*** Opening of PAGE EXCERPT ***
В обзоре приведены примеры внутривидового генетического разнообразия различных видов оппортунистических микроорганизмов, клиническое значение определенных клонов, обсуждается значимость внутривидового типирования в клинической практике. Внутривидовое типирование клинических изолятов позволит вывести эпидемиологические исследования на новый уровень: изучить эпидемиологические и эпизоотические связи источников возбудителя и очагов заболевания и выявить типы (варианты) возбудителя, ассоциированные с наличием определенных факторов вирулентности и резистентности к антимикробным препаратам.
Ключевые слова: генетическое внутривидовое разнообразие, Escherichia coli, Candida spp., нозокомиальные инфекции, оппортунистические микроорганизмы, Staphylococcus aureus, Streptococcus pyogenes
INTRASPECIFIC GENETIC DIVERSITY OF NOSOCOMIAL OPPORTUNISTIC PATHOGENS: CLINICAL SIGNIFICANCE (MINIREVIEW)
1Taraskina A.E. (head of the laboratory), 2 Li Fan (chancellor of science center),1Skorbunova O.V.
*** Close of PAGE EXCERPT ***
*** Opening of INFORMATION ***
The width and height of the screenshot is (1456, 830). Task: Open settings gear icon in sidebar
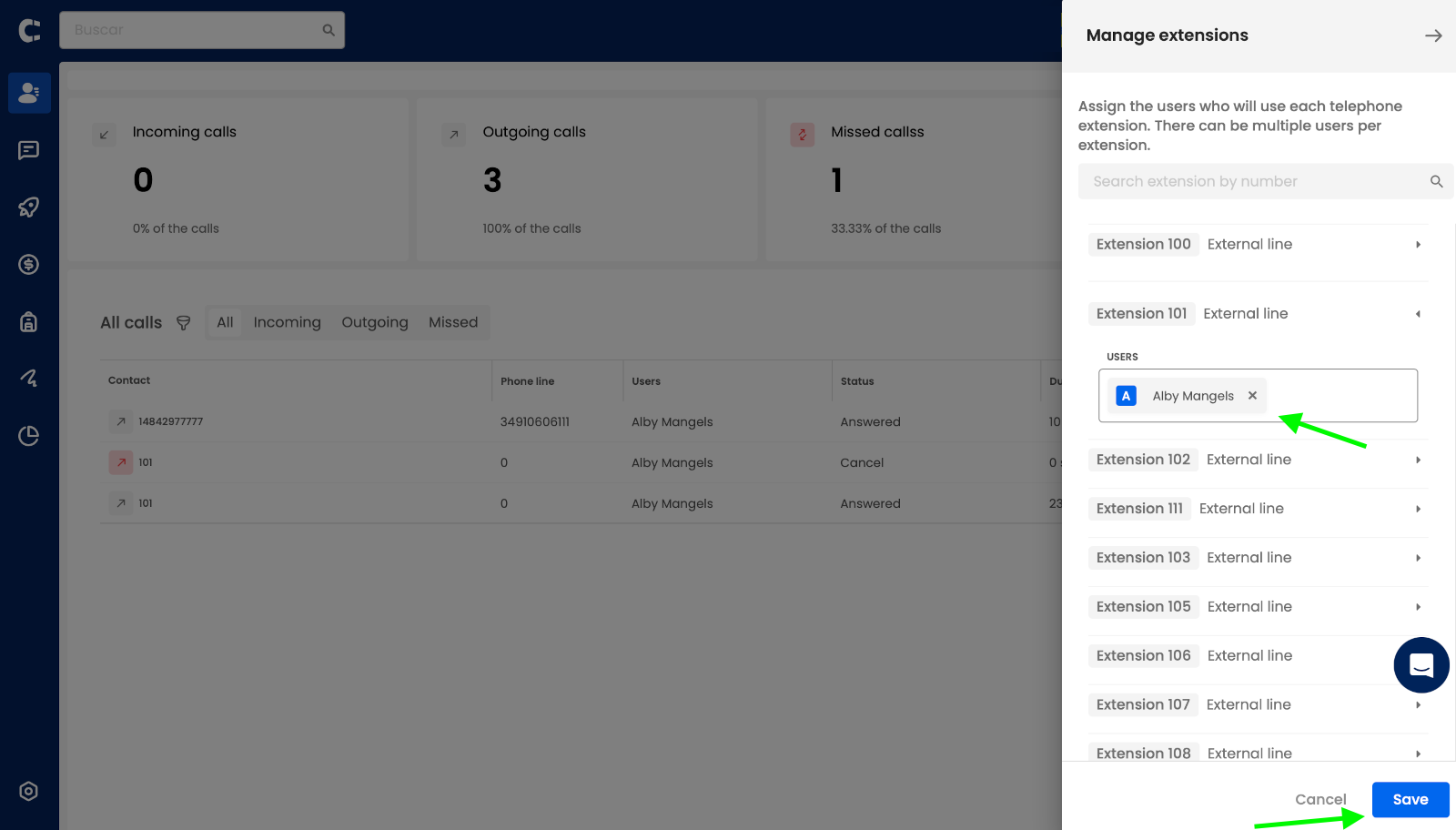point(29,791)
*** Close of INFORMATION ***
*** Opening of INFORMATION ***
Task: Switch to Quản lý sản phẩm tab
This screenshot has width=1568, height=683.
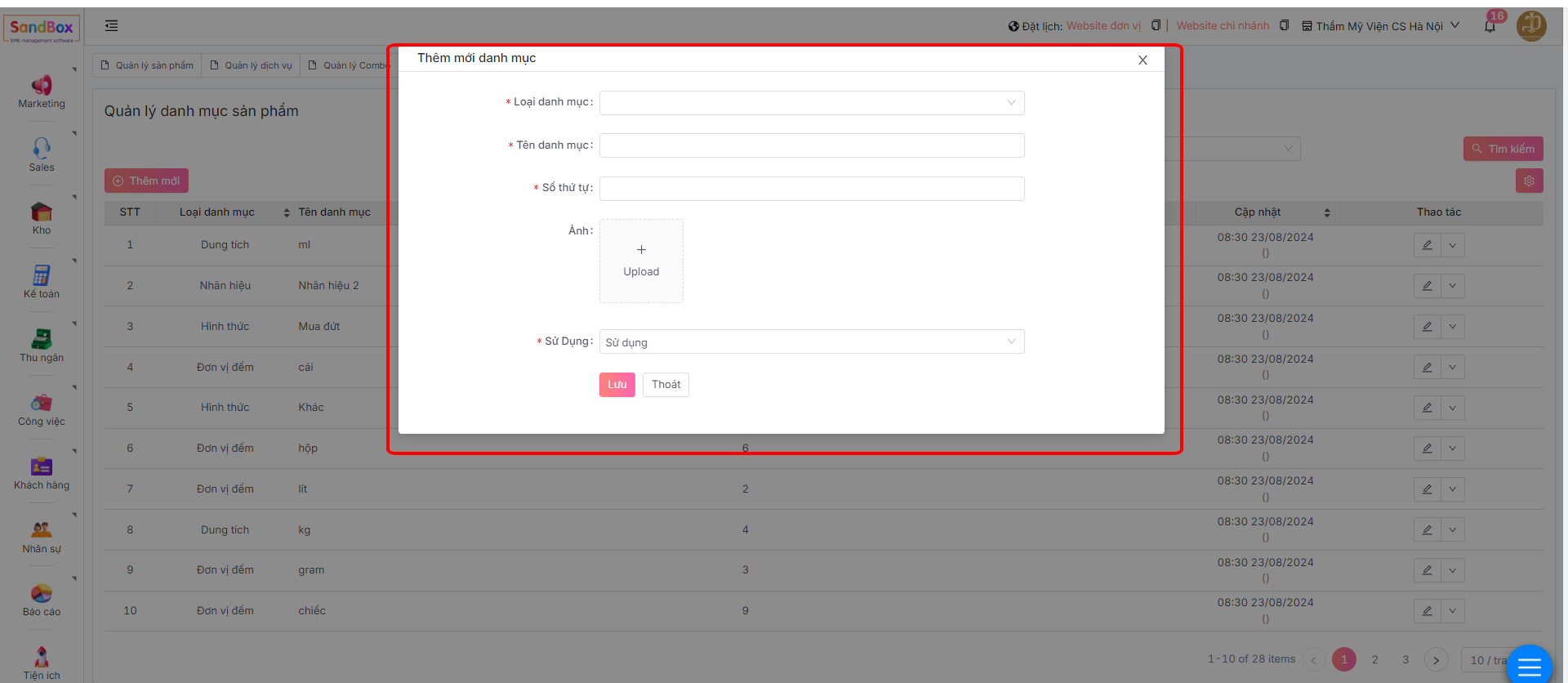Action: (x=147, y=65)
*** Close of INFORMATION ***
WORK INSTRUCTION 1
Reproduce the stretch of the abstract on hospital pathogens from "Ключевые слова: генетическое" through "CLINICAL SIGNIFICANCE (MINIREVIEW)", switching "MINIREVIEW" to "REVIEW".
WORK INSTRUCTION 2
Pick up the abstract on hospital pathogens and continue it past its final line.

REPLY 1
Ключевые слова: генетическое внутривидовое разнообразие, Escherichia coli, Candida spp., нозокомиальные инфекции, оппортунистические микроорганизмы, Staphylococcus aureus, Streptococcus pyogenes
INTRASPECIFIC GENETIC DIVERSITY OF NOSOCOMIAL OPPORTUNISTIC PATHOGENS: CLINICAL SIGNIFICANCE (REVIEW)

REPLY 2
* Контактное лицо: Тараскина Анастасия Евгеньевна,
e-mail: Anastasiya.Taraskina@szgmu.ru
(assistant researcher), 1,3Pchelin I.M. (scientific collaborator, postgraduate student), 3Stepanov A.S. (postgraduate student), 3Ryabinin I.A. (postgraduate student), 1Shulgina M.V. (deputy director of the Institute), 1,3Vasilyeva N.V. (director of the institute, head of the chair)
1 Kashkin Research Institute of Medical Mycology, Northwestern State Medical University named after I.I. Mechnikov, St. Petersburg, Russia; 2 Norman Bethune Health Science Center Jilin University, China; 3 North-Western State Medical University named after I.I. Mechnikov (chair of medical microbiology), St. Petersburg, Russia
©Collective of authors, 2016
Nosocomial infections are a current problem of the modern healthcare due to its widespread and negative consequences on health of the patients, staff and state economy. Opportunistic pathogens play a special role in nosocomial infections. Currently it has been established that causative agents of nosocomial infections have a relatively low degree of genetic diversity compared with natural populations of microorganisms of the same species. Epidemic clones of nosocomial pathogens are formed as a result of the intraspecific diversity. Epidemic clones of opportunistic pathogens are the most fitted to parasitic lifestyle types of pathogens. Their evolutionary formation reflects processes acquisition of pathogenic properties by facultative parasites. Clinical significance of pathogenic clones of opportunistic pathogens and their role in epidemics of nosocomial infections are under intensive investigations in many laboratories all over the world now.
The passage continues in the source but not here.